National Health Insurance System and how it affects you
The National Health Insurance (NHI) System that has been proposed by the South African Government is set to be implemented in 2013 and will span a 12 year implementation period, says Rob Cooper, a Payroll tax expert at Softline VIP.
According to a policy paper that was released by the Health Department, the rationale for introducing National Health Insurance is to eliminate the current tiered system where those with the greatest need have the least access and have poor health outcomes. National Health Insurance will improve access to quality healthcare services and provide financial risk protection against health-related catastrophic expenditures for the entire population. Such a system will provide a mechanism for improving cross-subsidisation in the overall health system, whereby funding contributions would be linked to an individual’s ability-to-pay and benefits from health services would be in line with an individual’s need for care. Moreover, by significantly reducing direct costs for health care, families and households under National Health Insurance are less likely to face impoverishing health care costs.
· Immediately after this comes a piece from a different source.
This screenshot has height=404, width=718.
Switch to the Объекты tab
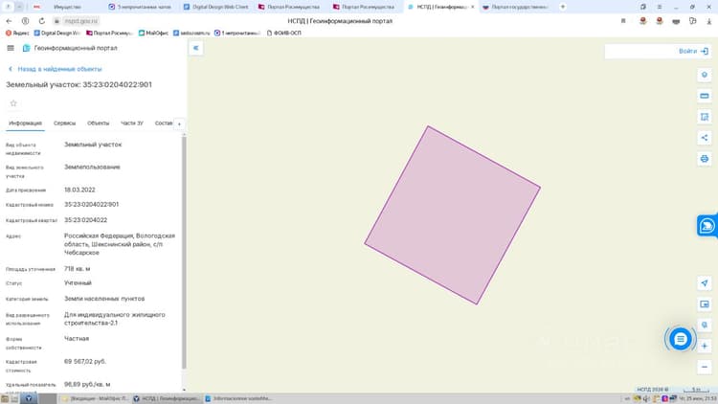click(98, 123)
NHI will ensure that everyone has access to a defined comprehensive package of healthcare services. The covered healthcare services will be provided through appropriately accredited and contracted public and private providers and there will be a strong and sustained focus on the provision of health promotion and prevention services at the community and household level.
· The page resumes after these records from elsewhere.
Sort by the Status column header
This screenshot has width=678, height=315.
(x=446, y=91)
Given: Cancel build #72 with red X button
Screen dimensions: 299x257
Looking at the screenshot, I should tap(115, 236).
The system has quite steep ambitions and will most likely serve as a method to curb ever-increasing medical costs, one of the major advantages of the project. “The funding of the scheme is however proving to be quite a contentious issue,” says Cooper. “There are potentially three methods that government can use to fund the project. One is to increase the VAT percentage that South Africans pay, another is to implement a super tax on higher income earners, or lastly to implement a levy that is raised on payroll systems.
In addition, government proposes a monthly contribution to NHI, starting not earlier than 2013. The value has not been specified directly, with speculation placing contributions between 1 – 8% of an employee’s remuneration that will scale according to income,” explains Cooper, saying that Government is being vague about it.
“No matter which way you look at it though, the National Health Insurance Scheme will boil down to the employed workforce subsidising the unemployed, which presents itself as quite a political hot potato at the moment,” says Cooper.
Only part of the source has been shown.